After a long day at the terminal, like today, every so often, like tonight, I get the overwhelming urge to head downstairs to the shop, turn on my noisy dust collector and even more raucous bench tools and finish off some project, like the radiator grill for the bedroom reno.
However, this being a row house on a quiet block that pretty much blacks out by 10:30pm, I'd get lynched. I even turn off my motorcycle engine and coast the wrong way down the street to my garage rather than rouse the neighbors, and I have street legal pipes on my bikes.
But it wasn't always this way ["...always this way", "...this way" -insert dreamy, way-back transition music]
When I built my downtown Manhattan loft I was in an industrial area called Noho, for NOrth of HOuston Street. With all the 24-hour factories and illegal discos in the neighborhood, I could make all the noise I wanted whenever I wanted. With my musician hours, my renovation day was typically 1pm to 6pm, then off to midtown to play my show, then 11pm to 4am. Man, I was productive! Okay, I was 25 years old too.

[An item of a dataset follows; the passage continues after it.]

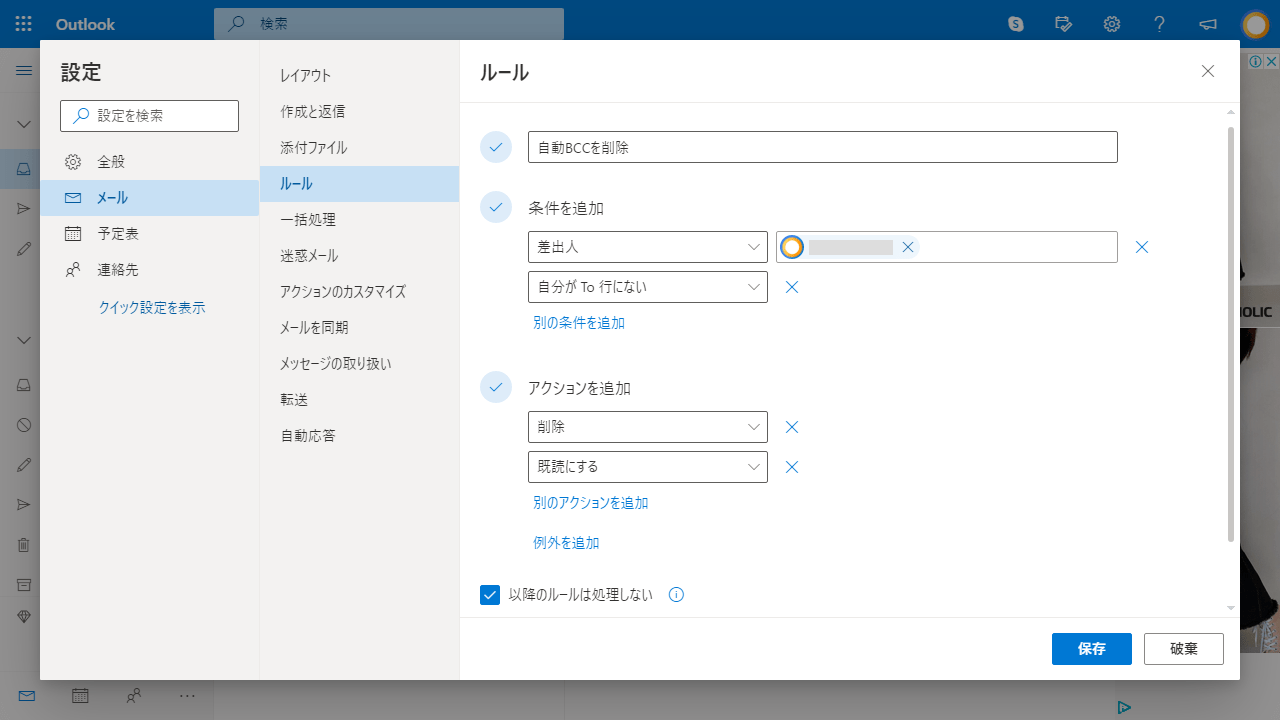Viewport: 1280px width, 720px height.
Task: Toggle the アクションを追加 checkmark
Action: coord(496,387)
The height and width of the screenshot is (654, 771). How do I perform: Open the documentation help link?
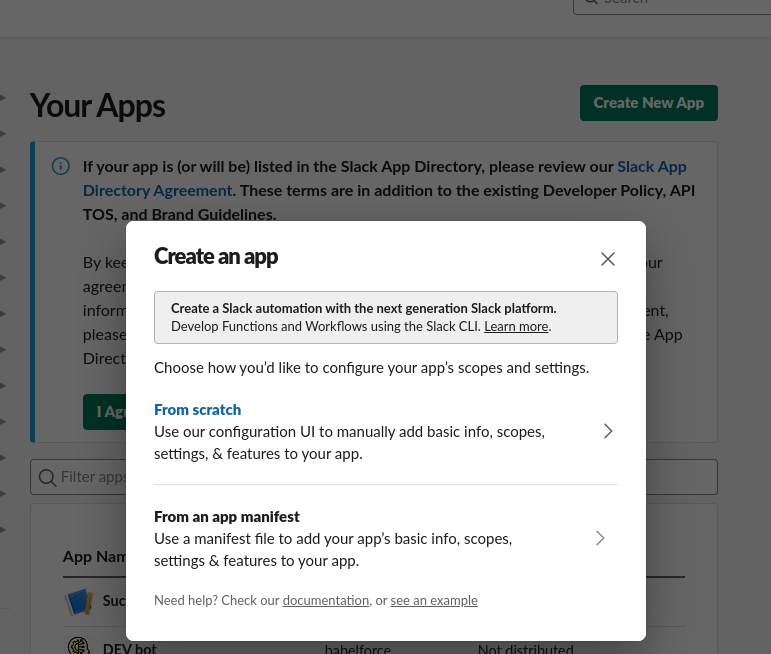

In fact, I sanded all 2000 square feet of my living space in one afternoon, played my show and came home to start laying down the urethane around midnight.
It was a very cold night and my gas space heater/blower in the corner was cranking. Because the main stack for my drain was like 150 feet away, my kitchen was built on an 8" platform. Actually, there was no kitchen yet, just a sink, a used fridge and a card table. And of course the platform.
On that night however it was going to be my bedroom while the urethane dried. Because the rear of my loft was unheated and incredibly funky, my plan was to literally paint myself into the corner. I dragged my mattress to the platform, leashed my German Shepherd, Paco, to a pipe, cranked up the heat and started mopping on oil-based poly.
You've probably figured out what an incredibly stupid idea that was. It wasn't just the smell of five gallons of oil poly drying in an unventilated room that was the problem. It was that there was an open gas flame in that large heater on the other side of the room! Besides the explosion hazard, I was starting to get early symptoms of monoxide poisoning. Even Paco's nose was running.
But I was trapped on that platform surrounded by a sea of wet polyurethane. Fortunately, I had stashed my tools on the platform too so I did the only thing I could think of. I took the screw gun and removed a panel of wallboard so I could get the hell out of there. I grabbed Paco and ran to the back of the loft and the gas shut-off valve. Then I opened all the windows I could.
The threat of my loft going up in flames was gone but it was 12 degrees outside. With the windows open it was quickly 12 degrees inside too and the building heat wouldn't be coming on for another four hours.
I spent the night sleeping under a dozen filthy packing quilts with a warm doggy, both of us buried over our heads, dreaming that some day we'd have a real house with real heat and a real kitchen.